Mientras que ayer se respiraba una tensa calma en los tres puntos de protesta, en contra de la hidroeléctrica Barro Blanco, en Tolé, los principales líderes de las diferentes corrientes indígenas ngäbes preparaban un borrador con una propuesta a presentar a la Comisión de Alto Nivel, que se reúne hoy a las 9:00 a.m. en el Centro Misionero Jesús del Obrero, en Tolé, oriente de Chiriquí.
La irrupción de agentes y oficiales de la Policía Nacional en el campamento de Barro Blanco, la noche del martes, la cual fue una jugada psicológica de los uniformados para suavizar la actitud de los indígenas y abrir los portones del proyecto que facilitara el ingreso de los trabajadores, no ha sido aceptada del todo por los seguidores del culto de Mama Tatda y del Movimiento 22 de Septiembre (M-22). Sus rostros reflejan el cansancio, la impotencia y su debilidad a raíz del divisionismo de su movimiento.
Ayer, las informaciones sobre los pasos a seguir se intercambiaban a través de mensajes de whats app y de texto, a través de sus celulares. Los mensajes decían que se les trataba de comprar conciencia.

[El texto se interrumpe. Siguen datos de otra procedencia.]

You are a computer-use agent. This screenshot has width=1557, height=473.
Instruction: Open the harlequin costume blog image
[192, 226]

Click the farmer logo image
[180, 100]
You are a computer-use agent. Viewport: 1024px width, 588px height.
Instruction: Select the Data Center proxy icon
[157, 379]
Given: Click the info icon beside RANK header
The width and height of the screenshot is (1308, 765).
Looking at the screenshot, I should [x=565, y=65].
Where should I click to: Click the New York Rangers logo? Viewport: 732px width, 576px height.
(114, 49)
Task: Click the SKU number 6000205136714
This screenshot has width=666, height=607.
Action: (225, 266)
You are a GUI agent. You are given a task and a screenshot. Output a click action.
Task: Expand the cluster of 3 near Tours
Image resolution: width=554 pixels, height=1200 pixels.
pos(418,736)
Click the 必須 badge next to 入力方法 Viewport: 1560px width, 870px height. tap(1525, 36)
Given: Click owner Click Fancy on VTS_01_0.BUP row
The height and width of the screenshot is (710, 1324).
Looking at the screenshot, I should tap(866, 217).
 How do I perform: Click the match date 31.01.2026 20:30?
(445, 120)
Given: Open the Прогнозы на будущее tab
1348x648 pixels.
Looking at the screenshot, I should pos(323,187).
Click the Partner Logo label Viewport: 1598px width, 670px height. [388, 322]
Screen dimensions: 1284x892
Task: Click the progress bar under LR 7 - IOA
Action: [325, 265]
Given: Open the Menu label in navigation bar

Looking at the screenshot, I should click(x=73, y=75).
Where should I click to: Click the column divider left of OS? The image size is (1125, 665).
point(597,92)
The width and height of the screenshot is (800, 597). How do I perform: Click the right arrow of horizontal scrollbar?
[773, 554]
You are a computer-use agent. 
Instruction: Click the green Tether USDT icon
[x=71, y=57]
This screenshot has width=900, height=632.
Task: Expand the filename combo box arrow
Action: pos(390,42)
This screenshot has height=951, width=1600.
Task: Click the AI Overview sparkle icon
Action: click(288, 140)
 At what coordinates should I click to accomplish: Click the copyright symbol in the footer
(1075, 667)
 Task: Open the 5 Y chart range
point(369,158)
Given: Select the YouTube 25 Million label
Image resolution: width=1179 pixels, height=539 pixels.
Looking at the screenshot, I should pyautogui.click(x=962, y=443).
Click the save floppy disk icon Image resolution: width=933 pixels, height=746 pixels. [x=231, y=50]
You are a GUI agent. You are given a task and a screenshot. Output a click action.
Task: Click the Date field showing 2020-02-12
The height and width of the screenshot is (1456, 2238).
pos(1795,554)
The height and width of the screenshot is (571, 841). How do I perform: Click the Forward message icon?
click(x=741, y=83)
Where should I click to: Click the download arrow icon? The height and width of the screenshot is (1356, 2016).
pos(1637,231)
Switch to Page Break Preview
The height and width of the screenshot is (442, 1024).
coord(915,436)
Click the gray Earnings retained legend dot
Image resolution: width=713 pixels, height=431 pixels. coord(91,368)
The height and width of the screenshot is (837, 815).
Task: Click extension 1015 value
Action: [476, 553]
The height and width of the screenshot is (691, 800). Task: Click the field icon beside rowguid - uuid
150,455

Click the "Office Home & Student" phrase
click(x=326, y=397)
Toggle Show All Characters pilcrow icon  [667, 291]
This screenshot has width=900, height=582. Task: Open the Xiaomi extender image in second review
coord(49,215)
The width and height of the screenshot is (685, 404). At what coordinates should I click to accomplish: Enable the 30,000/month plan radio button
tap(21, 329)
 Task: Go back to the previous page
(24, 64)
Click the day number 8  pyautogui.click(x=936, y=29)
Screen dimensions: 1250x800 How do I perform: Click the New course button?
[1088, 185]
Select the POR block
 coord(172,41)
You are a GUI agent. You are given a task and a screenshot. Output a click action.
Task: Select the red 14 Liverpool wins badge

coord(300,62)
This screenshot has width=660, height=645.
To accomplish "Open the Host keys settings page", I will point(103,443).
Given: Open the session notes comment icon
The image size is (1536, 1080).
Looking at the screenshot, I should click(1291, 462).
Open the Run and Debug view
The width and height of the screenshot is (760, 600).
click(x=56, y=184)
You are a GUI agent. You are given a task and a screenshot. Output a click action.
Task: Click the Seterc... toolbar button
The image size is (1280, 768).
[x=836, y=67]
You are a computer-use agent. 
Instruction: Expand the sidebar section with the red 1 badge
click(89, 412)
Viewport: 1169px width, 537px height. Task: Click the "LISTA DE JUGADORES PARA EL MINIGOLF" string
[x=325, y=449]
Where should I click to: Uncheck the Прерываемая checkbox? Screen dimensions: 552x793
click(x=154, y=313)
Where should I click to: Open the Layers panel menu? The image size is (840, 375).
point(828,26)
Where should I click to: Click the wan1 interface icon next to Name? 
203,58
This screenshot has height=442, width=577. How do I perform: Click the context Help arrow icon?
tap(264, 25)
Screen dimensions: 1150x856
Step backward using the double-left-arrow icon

En Viguí, frontera entre Veraguas y Chiriquí, el dirigente Toribio García, del M-22, molesto porque agentes de la Policía Nacional pedían que quitara una pancarta con un mensaje anti hidroeléctrica, dijo que aún desconocía si su grupo se presentaría a la cita en Tolé, hoy viernes.
En la entrada de Barro Blanco, una veintena de seguidores de la congregación Mama Tatda, siguen allí sentados, en sillas plegables, imperturbables. Han afirmado que se mantendrán allí hasta que se derribe la presa, una esperanza que solo la fuerza de sus creencias religiosas podría lograr.
Un fuerte aguacero que se presentó en el área empapó la leña con que preparaban la bebida de cacao que han probado por más de 36 días. Pasado el vendaval, los indígenas buscaban leños secos para encender el fogón y volver a su vigilia de todas las noches.
Tras la injerencia del contingente policial, algunas maquinarias ingresaron ayer al sitio de la hidroeléctrica Barro Blanco, ante una mirada de frustración de los poco indígenas que se mantienen en el campamento erigido hace más de 37 días.
La cacica Clementina Pérez, quien dirige el culto de Mama Tatda y el M-22, no está en el lugar, pero sus seguidores manifiestan que realiza algunas diligencias del movimiento que lucha por la liberación del río Tabasará.
Más allá, en la vía Interamericana, en el puente sobre el río Viguí, frontera de Veraguas con Chiriquí, la vigilancia policial se mantiene allí como punto estratégico. La Policía ha señalado que ya no se permitirán más cierres de vía.